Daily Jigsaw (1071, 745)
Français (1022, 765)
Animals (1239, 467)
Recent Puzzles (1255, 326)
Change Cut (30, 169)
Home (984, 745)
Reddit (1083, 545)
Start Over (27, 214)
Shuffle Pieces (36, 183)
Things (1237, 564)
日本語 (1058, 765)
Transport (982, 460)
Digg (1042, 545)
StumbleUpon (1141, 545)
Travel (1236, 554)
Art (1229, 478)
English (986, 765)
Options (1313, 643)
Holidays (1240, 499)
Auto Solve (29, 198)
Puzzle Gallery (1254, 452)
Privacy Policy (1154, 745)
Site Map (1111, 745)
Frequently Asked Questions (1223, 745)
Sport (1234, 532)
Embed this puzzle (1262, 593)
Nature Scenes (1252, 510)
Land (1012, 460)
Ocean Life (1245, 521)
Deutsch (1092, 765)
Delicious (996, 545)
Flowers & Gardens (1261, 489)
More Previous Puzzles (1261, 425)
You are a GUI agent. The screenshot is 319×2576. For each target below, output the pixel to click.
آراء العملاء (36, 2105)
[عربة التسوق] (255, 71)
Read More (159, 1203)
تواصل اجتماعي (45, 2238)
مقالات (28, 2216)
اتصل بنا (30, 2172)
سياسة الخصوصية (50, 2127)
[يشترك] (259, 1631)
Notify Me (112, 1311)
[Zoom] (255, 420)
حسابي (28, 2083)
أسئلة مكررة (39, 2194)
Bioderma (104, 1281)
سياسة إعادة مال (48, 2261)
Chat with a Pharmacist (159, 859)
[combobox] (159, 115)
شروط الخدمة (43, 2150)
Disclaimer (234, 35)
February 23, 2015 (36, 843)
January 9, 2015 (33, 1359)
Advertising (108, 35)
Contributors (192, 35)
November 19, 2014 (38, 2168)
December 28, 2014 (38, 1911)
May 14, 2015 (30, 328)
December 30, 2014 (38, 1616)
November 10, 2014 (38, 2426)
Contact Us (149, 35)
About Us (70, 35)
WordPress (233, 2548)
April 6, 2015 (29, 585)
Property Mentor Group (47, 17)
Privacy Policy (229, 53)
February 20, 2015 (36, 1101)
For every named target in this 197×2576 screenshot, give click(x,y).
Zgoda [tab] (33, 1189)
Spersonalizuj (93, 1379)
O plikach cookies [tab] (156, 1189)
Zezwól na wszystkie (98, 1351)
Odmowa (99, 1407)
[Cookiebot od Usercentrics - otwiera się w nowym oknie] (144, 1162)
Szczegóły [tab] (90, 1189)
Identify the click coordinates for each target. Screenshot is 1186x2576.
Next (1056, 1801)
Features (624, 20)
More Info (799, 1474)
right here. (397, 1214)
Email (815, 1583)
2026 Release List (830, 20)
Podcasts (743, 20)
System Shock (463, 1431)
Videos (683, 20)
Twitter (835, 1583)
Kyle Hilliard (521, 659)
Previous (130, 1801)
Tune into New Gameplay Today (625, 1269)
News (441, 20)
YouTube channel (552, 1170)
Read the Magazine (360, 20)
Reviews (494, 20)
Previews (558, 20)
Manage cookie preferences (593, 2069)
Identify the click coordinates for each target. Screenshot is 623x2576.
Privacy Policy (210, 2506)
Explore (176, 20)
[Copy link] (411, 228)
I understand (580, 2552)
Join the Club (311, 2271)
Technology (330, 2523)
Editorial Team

+--

To do
Reproduce all the records shown above, unchanged.

Response box
Daily Jigsaw (1071, 745)
Français (1022, 765)
Animals (1239, 467)
Recent Puzzles (1255, 326)
Change Cut (30, 169)
Home (984, 745)
Reddit (1083, 545)
Start Over (27, 214)
Shuffle Pieces (36, 183)
Things (1237, 564)
日本語 (1058, 765)
Transport (982, 460)
Digg (1042, 545)
StumbleUpon (1141, 545)
Travel (1236, 554)
Art (1229, 478)
English (986, 765)
Options (1313, 643)
Holidays (1240, 499)
Auto Solve (29, 198)
Puzzle Gallery (1254, 452)
Privacy Policy (1154, 745)
Site Map (1111, 745)
Frequently Asked Questions (1223, 745)
Sport (1234, 532)
Embed this puzzle (1262, 593)
Nature Scenes (1252, 510)
Land (1012, 460)
Ocean Life (1245, 521)
Deutsch (1092, 765)
Delicious (996, 545)
Flowers & Gardens (1261, 489)
More Previous Puzzles (1261, 425)
You are a GUI agent. The screenshot is 319×2576. For each target below, output the pixel to click.
آراء العملاء (36, 2105)
[عربة التسوق] (255, 71)
Read More (159, 1203)
تواصل اجتماعي (45, 2238)
مقالات (28, 2216)
اتصل بنا (30, 2172)
سياسة الخصوصية (50, 2127)
[يشترك] (259, 1631)
Notify Me (112, 1311)
[Zoom] (255, 420)
حسابي (28, 2083)
أسئلة مكررة (39, 2194)
Bioderma (104, 1281)
سياسة إعادة مال (48, 2261)
Chat with a Pharmacist (159, 859)
[combobox] (159, 115)
شروط الخدمة (43, 2150)
Disclaimer (234, 35)
February 23, 2015 (36, 843)
January 9, 2015 (33, 1359)
Advertising (108, 35)
Contributors (192, 35)
November 19, 2014 (38, 2168)
December 28, 2014 (38, 1911)
May 14, 2015 (30, 328)
December 30, 2014 (38, 1616)
November 10, 2014 (38, 2426)
Contact Us (149, 35)
About Us (70, 35)
WordPress (233, 2548)
April 6, 2015 (29, 585)
Property Mentor Group (47, 17)
Privacy Policy (229, 53)
February 20, 2015 (36, 1101)
For every named target in this 197×2576 screenshot, give click(x,y).
Zgoda [tab] (33, 1189)
Spersonalizuj (93, 1379)
O plikach cookies [tab] (156, 1189)
Zezwól na wszystkie (98, 1351)
Odmowa (99, 1407)
[Cookiebot od Usercentrics - otwiera się w nowym oknie] (144, 1162)
Szczegóły [tab] (90, 1189)
Identify the click coordinates for each target. Screenshot is 1186x2576.
Next (1056, 1801)
Features (624, 20)
More Info (799, 1474)
right here. (397, 1214)
Email (815, 1583)
2026 Release List (830, 20)
Podcasts (743, 20)
System Shock (463, 1431)
Videos (683, 20)
Twitter (835, 1583)
Kyle Hilliard (521, 659)
Previous (130, 1801)
Tune into New Gameplay Today (625, 1269)
News (441, 20)
YouTube channel (552, 1170)
Read the Magazine (360, 20)
Reviews (494, 20)
Previews (558, 20)
Manage cookie preferences (593, 2069)
Identify the click coordinates for each target. Screenshot is 623x2576.
Privacy Policy (210, 2506)
Explore (176, 20)
[Copy link] (411, 228)
I understand (580, 2552)
Join the Club (311, 2271)
Technology (330, 2523)
Editorial Team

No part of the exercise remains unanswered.